UV-based advanced oxidation processes in photoreactors with reflective sleeves

Abstract

UV-based advanced oxidation processes (UV-based AOPs) via photolysis of radical precursor chemicals (RPCs) are among the most effective technologies for eliminating trace organic contaminants in water treatment facilities. However, mathematical discussions on the kinetics and energy consumption for the engineering photoreactor set-up of UV-based AOPs, especially the newly proposed UV-based AOPs (e.g., UV/persulfate, UV/chlorine and UV/chloramine), are scarce. In this study, a photoreactor with reflective sleeves was mathematically characterized and validated using clean and complex water matrices, and approaches for measuring effective light absorbance by RPC (IRPC) and the reflectance of the photoreactor wall (η) were proposed. By applying IRPC and η, and employing geosmin as a model compound, energy optimization of the UV-based AOPs was conducted based on an updated kinetic model. A new equation was derived for UV/H2O2 to obtain the most cost-effective RPC dose regarding EE/O (electric energy required for one order of contaminant removal) (Copt-EE/O).
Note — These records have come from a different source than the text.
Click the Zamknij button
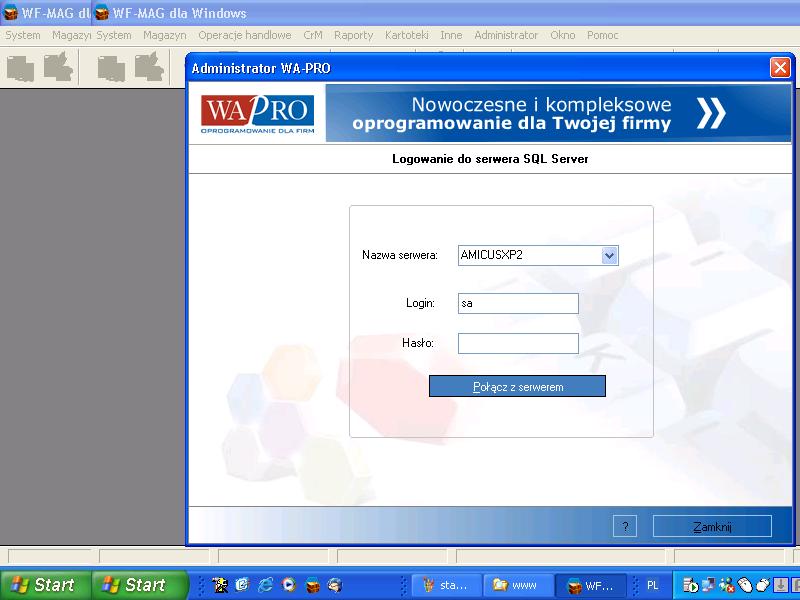Viewport: 800px width, 600px height. [x=712, y=527]
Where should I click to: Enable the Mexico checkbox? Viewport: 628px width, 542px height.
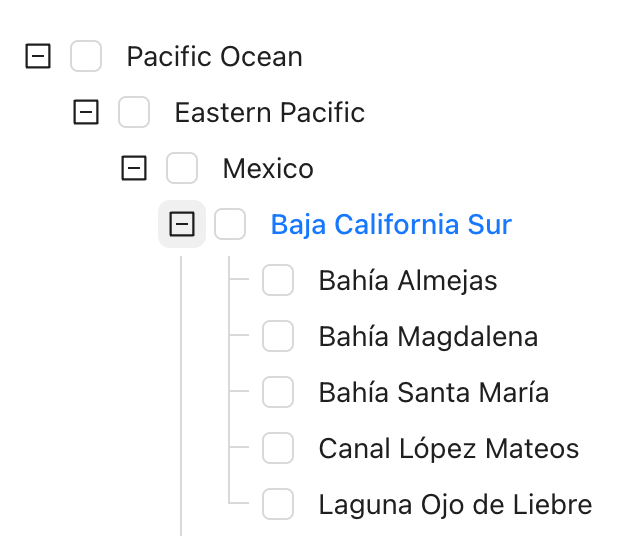[182, 169]
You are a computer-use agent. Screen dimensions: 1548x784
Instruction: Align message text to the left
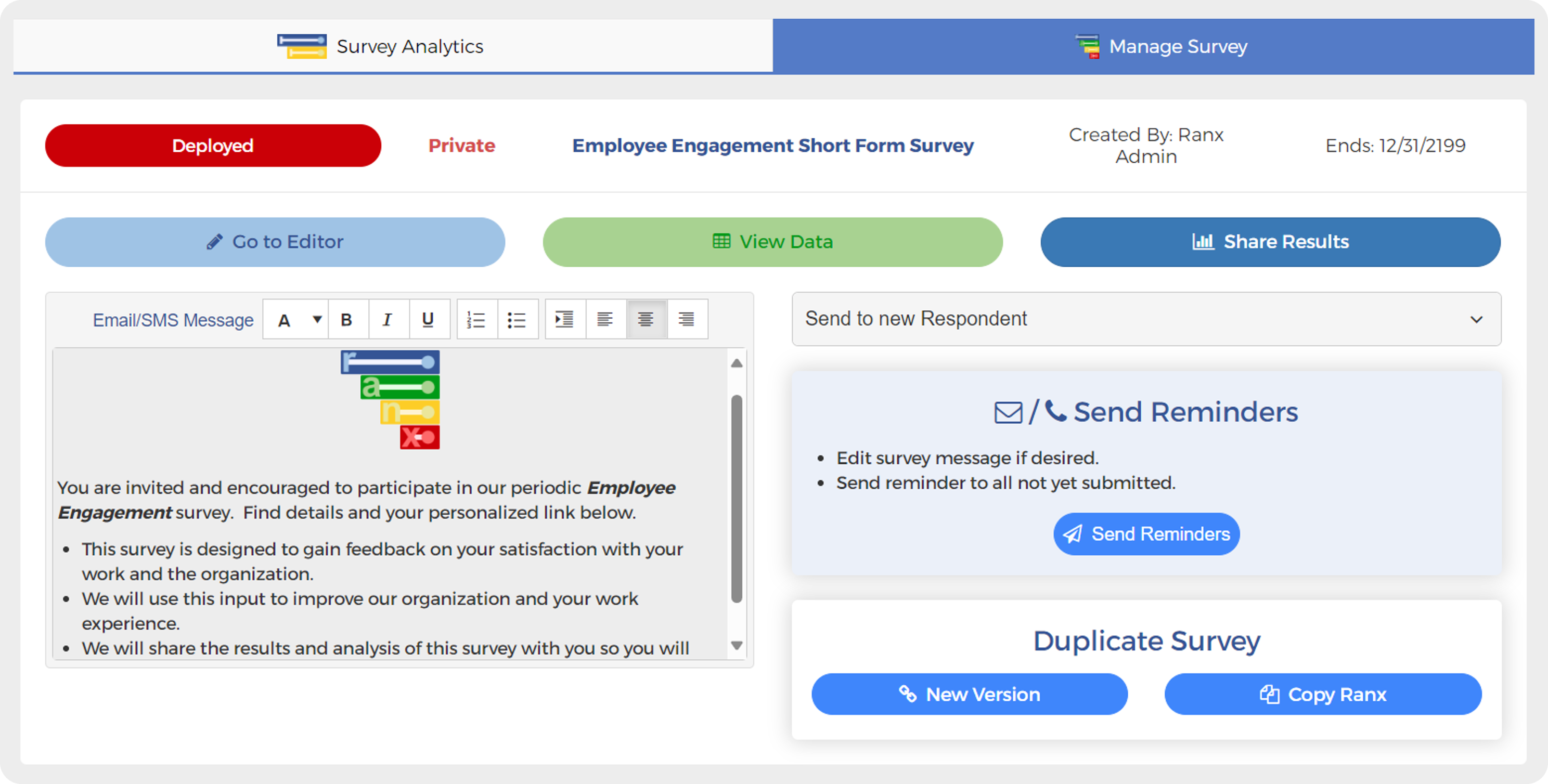click(605, 320)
This equation was then successfully extended to other UV-based AOPs (including UV/persulfate, UV/chlorine, and UV/chloramine). The balance between the treatment goals and operational costs was also discussed. Overall, the new concepts and approaches proposed in this study may aid in the energy optimization and reduce RPC consumption of various UV-based AOPs for engineering applications.